Provided records —

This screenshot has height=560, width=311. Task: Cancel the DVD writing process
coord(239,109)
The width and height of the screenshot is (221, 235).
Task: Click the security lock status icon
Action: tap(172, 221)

Stated problem — Show each line of the listing above that contains the word "height".

Solution to the exercise —
This screenshot has height=560, width=311. Task: Cancel the DVD writing process
The width and height of the screenshot is (221, 235).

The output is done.